With the concentration figured out, drawing a specific dose becomes simple math. Let’s say your target dose for tracking is 0.1mg. Using the solution we just prepared, we can calculate how many units this corresponds to. You divide your desired dose by the amount of peptide per unit: 0.1mg / 0.025mg per unit = 4 units. So, to administer a 0.1mg dose, you would draw exactly 4 units of the reconstituted solution into your insulin syringe. This careful calculation ensures that your logs are accurate and your research is consistent. Using a tool like the Peptide Pilot dose calculator can automate this math, helping you avoid errors and ensuring your dosing is precise every time you administer it.

Common Hexarelin reconstitution mistakes

  • Storing the mixed, reconstituted vial at room temperature or in the freezer.

Frequently asked questions about Hexarelin reconstitution

How much bacteriostatic water should I use for a Hexarelin vial?
There's no single right answer — the diluent volume is the variable you control. With this 5 mg Hexarelin vial, 2 mL is a common starting point because it produces 2.50 mg/mL, which usually puts a typical dose in a comfortable 10–30 unit range on a U-100 syringe. More water = cleaner unit counts but slightly fewer doses per vial. Less water = more doses per vial but harder-to-read syringe markings. Hexarelin is the most sensitive GHRP to draw-accuracy issues — bump concentration with 1 mL water for any dose under 200 mcg.
What's the difference between bacteriostatic water and sterile water?
Bacteriostatic (BAC) water contains 0.9 % benzyl alcohol as a preservative, which keeps the reconstituted vial usable for several weeks. Sterile water has no preservative — it's intended for single use, after which the vial should be discarded. For Hexarelin vials that get drawn from multiple times, BAC water is the standard choice.

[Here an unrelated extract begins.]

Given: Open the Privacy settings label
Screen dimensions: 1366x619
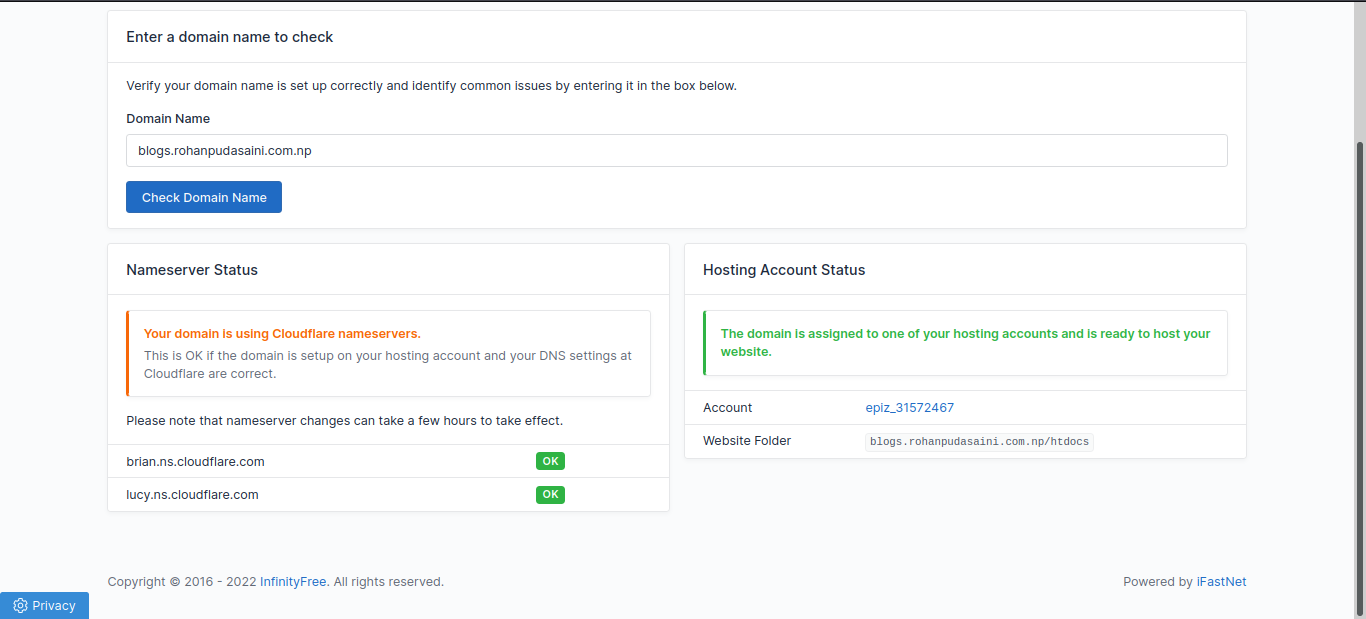Looking at the screenshot, I should point(54,605).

Hexarelin is the most sensitive GHRP to draw-accuracy issues — bump concentration with 1 mL water for any dose under 200 mcg.
Can I shake the Hexarelin vial after adding water?
Don't shake it — peptides are protein-like molecules and aggressive agitation can break them. After injecting BAC water down the inner wall of the vial, swirl gently or invert the vial a few times. It should clear within a minute or two. Cloudy solution after 5 minutes of gentle swirling is a sign the powder is degraded. Hexarelin is the most sensitive GHRP to draw-accuracy issues — bump concentration with 1 mL water for any dose under 200 mcg.
How long does a reconstituted Hexarelin vial stay usable?
Most lyophilized peptides reconstituted with BAC water are typically used within 4–6 weeks of refrigerated storage. The peptide itself starts to lose potency over time, and the BAC water's preservative window has limits. Writing the reconstitution date on the vial is the easiest guard against using one past that window. Hexarelin is the most sensitive GHRP to draw-accuracy issues — bump concentration with 1 mL water for any dose under 200 mcg.

Hexarelin reference numbers

Derived from the example vial used to pre-fill the calculators below.

Vial
5 mg
mixed with 2 mL BAC water
Concentration
2.5 mg/mL
2500 mcg/mL
Example dose
0.1 mg
≈ 4 units on U-100
Doses per vial
50
at 0.1 mg
Weeks per vial
3.6
at 14× / week

These are calculators, not a Hexarelin explainer — the reference page at /peptides/hexarelin covers what Hexarelin is, how it's studied, and how people log it. Use the tabs above to run the math: reconstitution converts a vial into a concentration, dose tells you how many U-100 units a target mg dose draws, mg ↔ units flips between the two readings, and vial duration projects how long the 5 mg Hexarelin vial lasts at 14 doses per week. Change any input and every tab recomputes.

Related on Peptide Pilot

Track Hexarelin doses in the app

Peptide Pilot stores your vial once and derives every subsequent dose, draw, and refill reminder from those numbers automatically.